Entity resolution

Entity resolution is the process that resolves entities from various records. The IBM FCI for Insurance Entity Resolution feature searches through party data to identify possible matches with variances in spelling and other properties. For example, James Smith and James Smythe might be the same party with different spellings in different records.

You can schedule the entity resolution batch job to run routinely to identify disparate records that represent the same party. Resolved entities are stored in the CFFACT.RESOLVED_ENTITY_REF table.

Determining whether entities match depends on the matching methods that you use and the thresholds that you set in the Entity Resolution system properties.

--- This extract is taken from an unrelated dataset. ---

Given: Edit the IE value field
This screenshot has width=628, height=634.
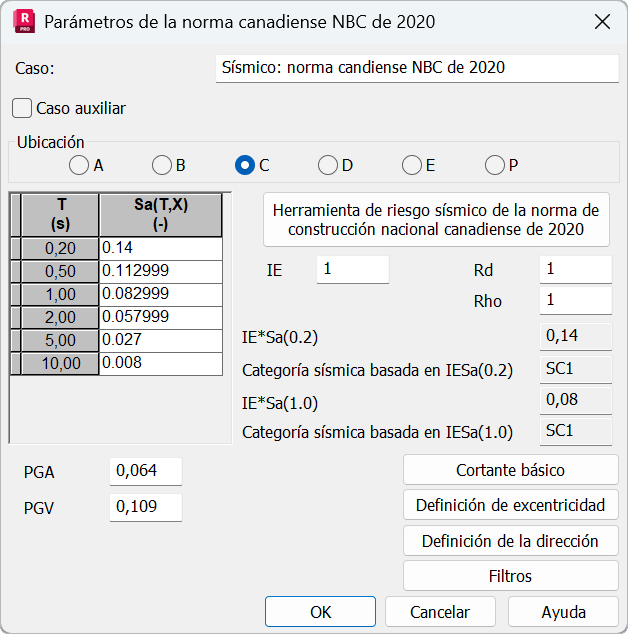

You can use one of more of the following available methods to generate the matching score:

Levenshtein Distance
This method calculates the edit distance in a field. For example, the number of insertions, substitutions, deletions that are required to turn the source string into the target string.
SOUNDEX
This method uses the DB2® function to identify strings for which the sound is known but the precise spelling is not. SOUNDEX makes assumptions about the way that letters and combinations of letters sound that can help to search for words with similar sounds.
Vowel Manipulation
This method removes vowels and substitutes like-sounding vowels to determine whether the fields match.
Hash
This method compares the hash values of fields. It is platform specific.
The matching score is calculated as the ratio of the number of fields that matched (Fields Matched) divided by the minimum number of fields that might match (Fields Checked). For example, suppose that Party A has one name field and Party B has five name fields. Only one field has the possibility of matching correctly.
Fields Matched/Fields Checked * 100

This score is then compared to the threshold that is set in the CF.MATCH.ScoreThreshold system property to determine whether the items match.

You can manually run the fci_batch_entity_resolution_job entity resolution batch job to identify disparate records that represent the same party. Each time that the batch job runs, only new party data entries are compared. That is, new data is compared to existing data and to other new data, but existing resolved entities remain in the CFFACT.RESOLVED_ENTITIES table and are not compared against existing data.

The IBM FCI for Insurance Entity Resolution feature is just one method for resolving identities. If this feature does not meet your business needs, you can use InfoSphere Identity Insight (ISII) to create a custom entity resolution solution.